» **WHAT YOU SHOULD DO**:
Print all the entries verbatim.

» **THE DATA**:

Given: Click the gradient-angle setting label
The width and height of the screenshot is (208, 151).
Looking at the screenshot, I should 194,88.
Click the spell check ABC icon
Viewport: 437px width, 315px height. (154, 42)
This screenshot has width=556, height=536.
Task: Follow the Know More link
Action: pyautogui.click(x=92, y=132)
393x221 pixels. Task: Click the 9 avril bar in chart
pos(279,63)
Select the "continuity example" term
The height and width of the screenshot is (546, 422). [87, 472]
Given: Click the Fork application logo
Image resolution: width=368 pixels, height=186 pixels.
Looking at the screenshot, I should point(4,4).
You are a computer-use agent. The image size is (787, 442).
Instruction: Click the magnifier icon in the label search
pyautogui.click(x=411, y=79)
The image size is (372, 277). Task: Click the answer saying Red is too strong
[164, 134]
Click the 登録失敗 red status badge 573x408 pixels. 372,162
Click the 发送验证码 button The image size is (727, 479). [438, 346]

» **YOUR SOLUTION**:
Given: Click the gradient-angle setting label
The width and height of the screenshot is (208, 151).
Looking at the screenshot, I should 194,88.
Click the spell check ABC icon
Viewport: 437px width, 315px height. (154, 42)
This screenshot has width=556, height=536.
Task: Follow the Know More link
Action: pyautogui.click(x=92, y=132)
393x221 pixels. Task: Click the 9 avril bar in chart
pos(279,63)
Select the "continuity example" term
The height and width of the screenshot is (546, 422). [87, 472]
Given: Click the Fork application logo
Image resolution: width=368 pixels, height=186 pixels.
Looking at the screenshot, I should point(4,4).
You are a computer-use agent. The image size is (787, 442).
Instruction: Click the magnifier icon in the label search
pyautogui.click(x=411, y=79)
The image size is (372, 277). Task: Click the answer saying Red is too strong
[164, 134]
Click the 登録失敗 red status badge 573x408 pixels. 372,162
Click the 发送验证码 button The image size is (727, 479). [438, 346]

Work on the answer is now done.